JOB | Filter the listing below, keeping every line that contains the string "pixels".
## Begin DATASET EXTRACT
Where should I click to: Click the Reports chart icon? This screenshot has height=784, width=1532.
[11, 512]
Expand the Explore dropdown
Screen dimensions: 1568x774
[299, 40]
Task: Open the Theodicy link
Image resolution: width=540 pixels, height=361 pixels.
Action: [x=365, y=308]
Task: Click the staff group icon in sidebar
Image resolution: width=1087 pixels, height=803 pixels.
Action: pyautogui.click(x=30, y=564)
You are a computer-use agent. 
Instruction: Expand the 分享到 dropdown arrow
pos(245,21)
## End DATASET EXTRACT
## Begin DATASET EXTRACT
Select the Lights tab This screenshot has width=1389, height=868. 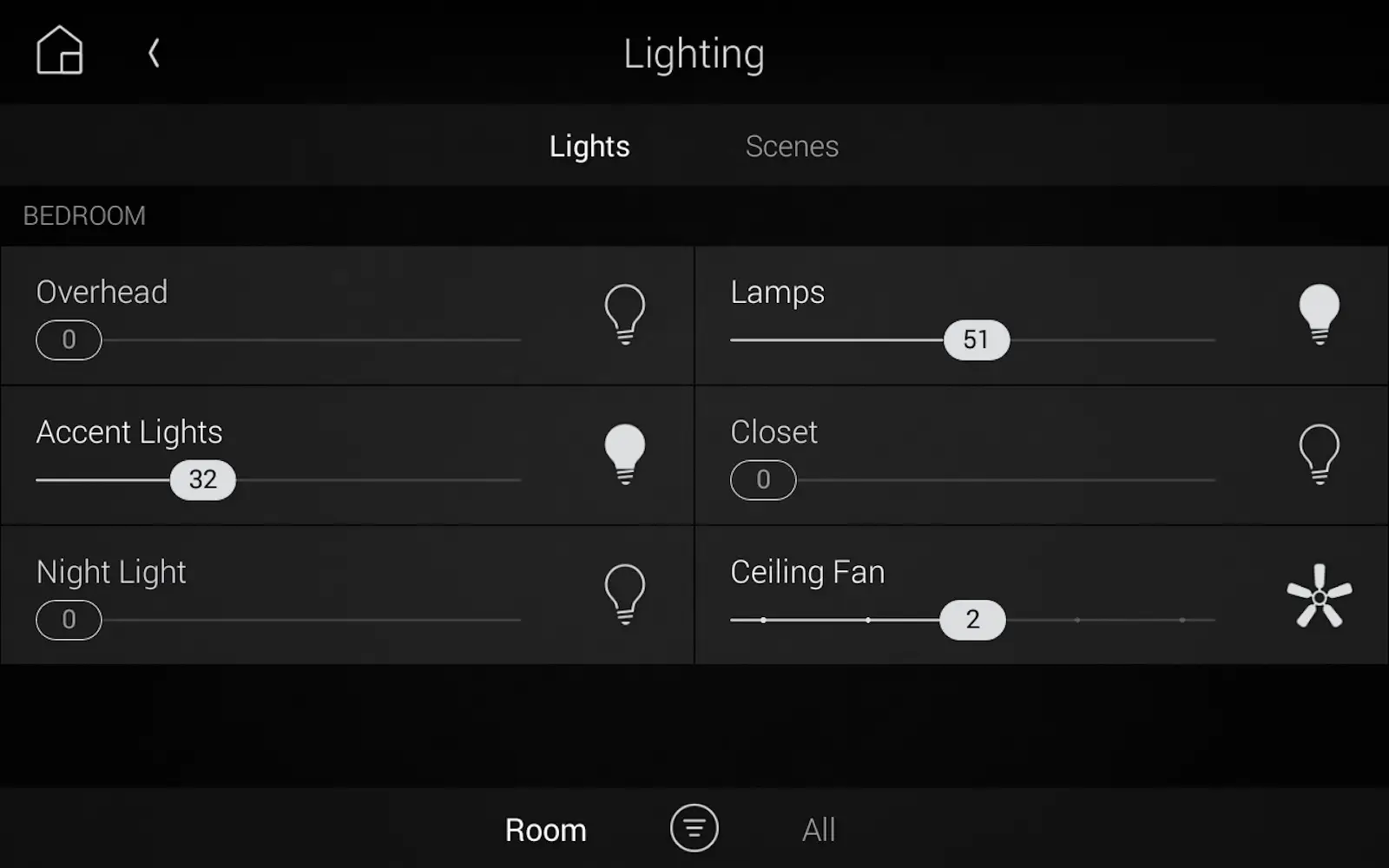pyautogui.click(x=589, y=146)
## End DATASET EXTRACT
## Begin DATASET EXTRACT
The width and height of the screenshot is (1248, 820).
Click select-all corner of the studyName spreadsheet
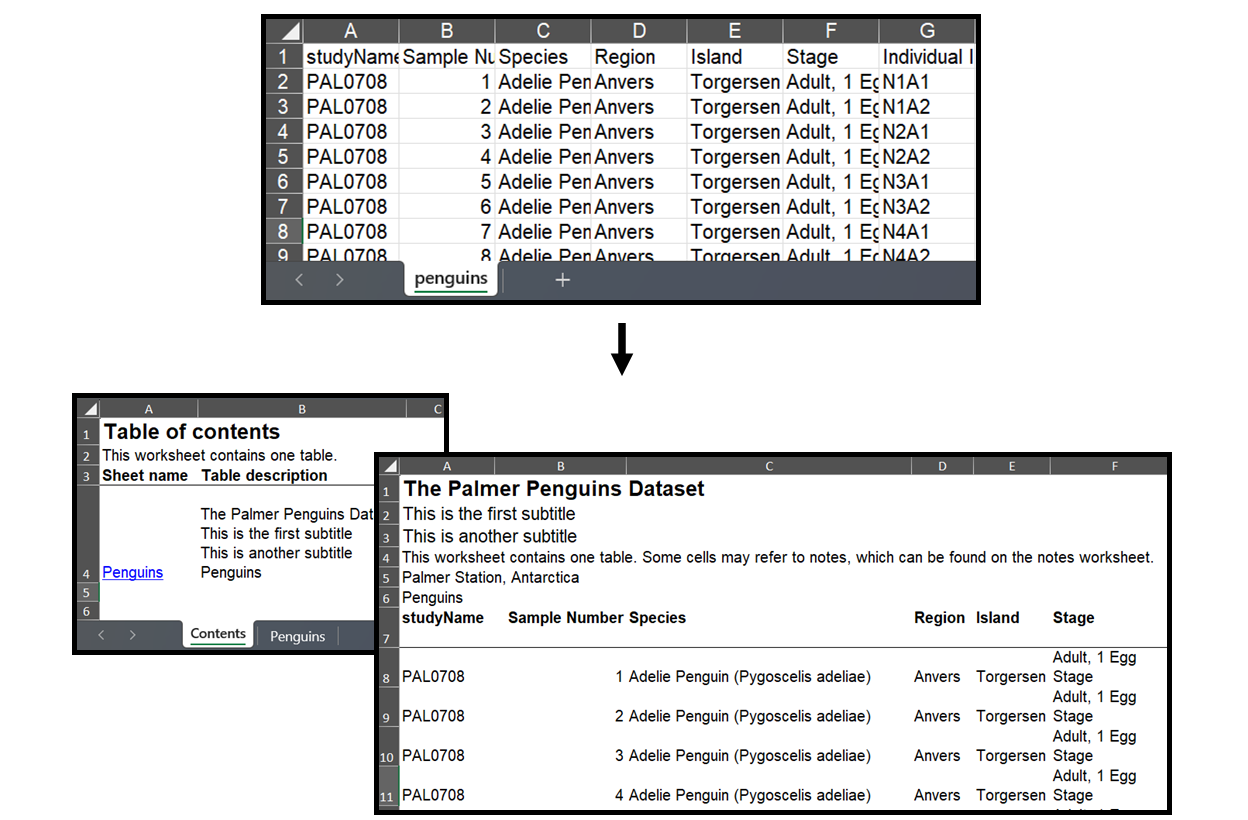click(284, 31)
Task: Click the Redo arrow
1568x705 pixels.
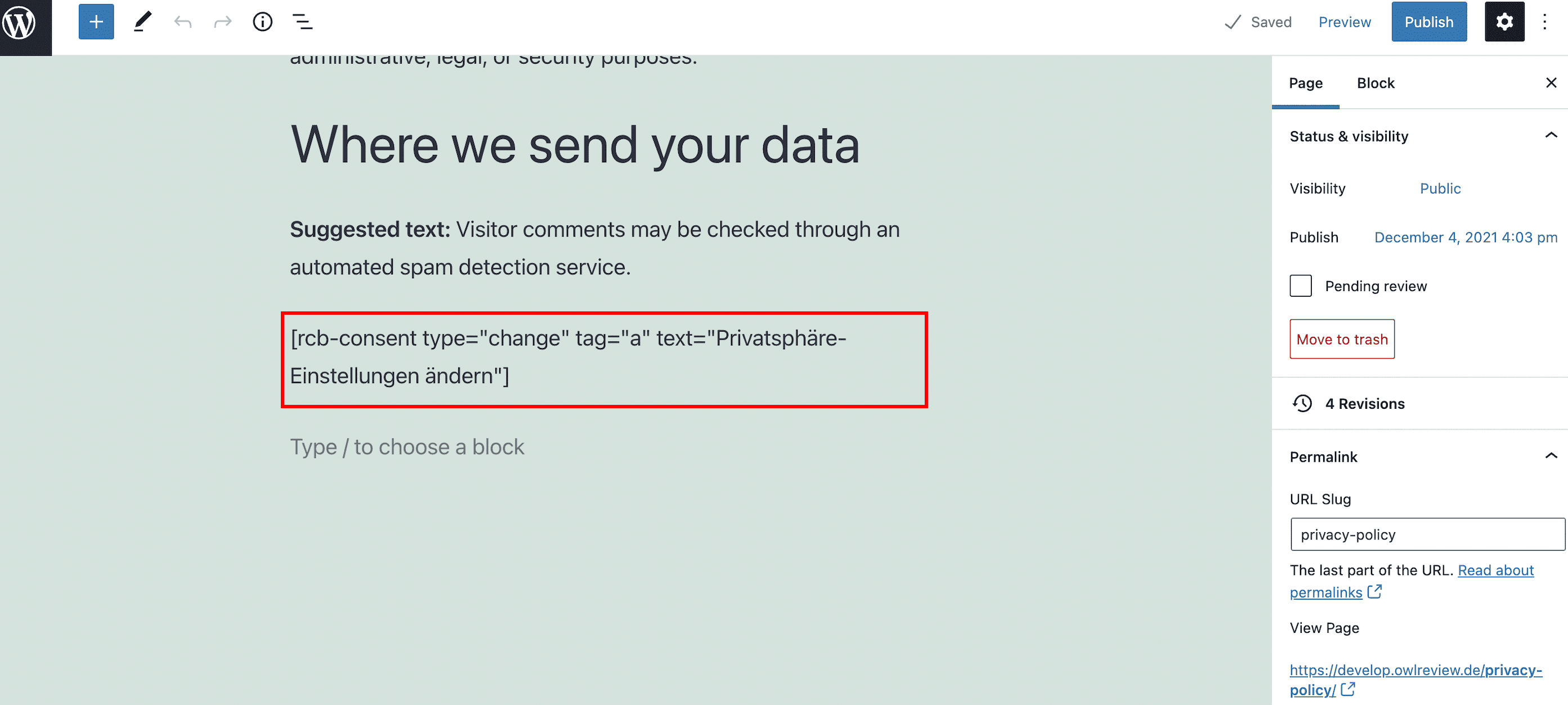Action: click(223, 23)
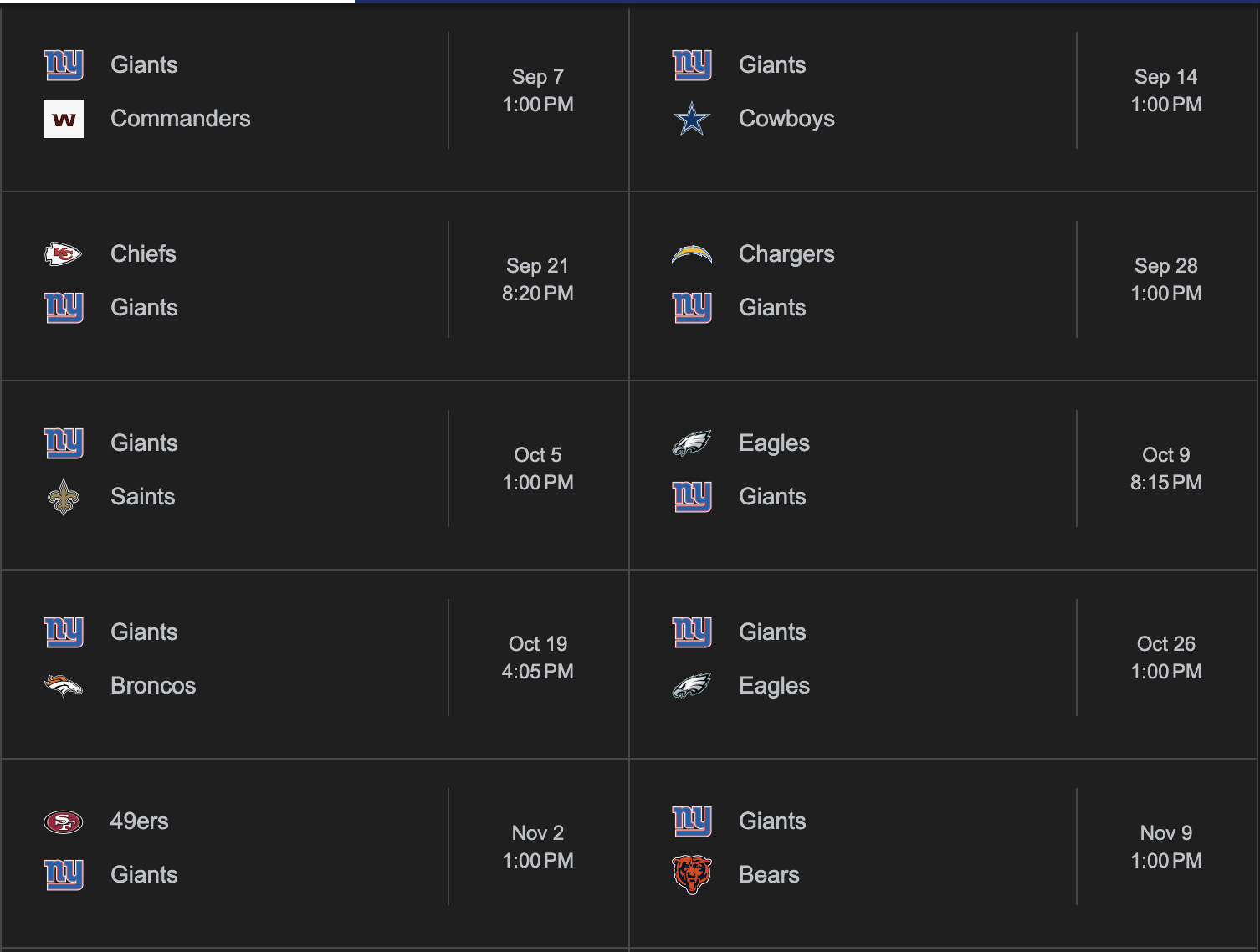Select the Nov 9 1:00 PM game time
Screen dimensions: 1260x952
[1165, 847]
## End DATASET EXTRACT
ANSWER |
Image resolution: width=540 pixels, height=361 pixels.
Image resolution: width=1087 pixels, height=803 pixels.
1568x705 pixels.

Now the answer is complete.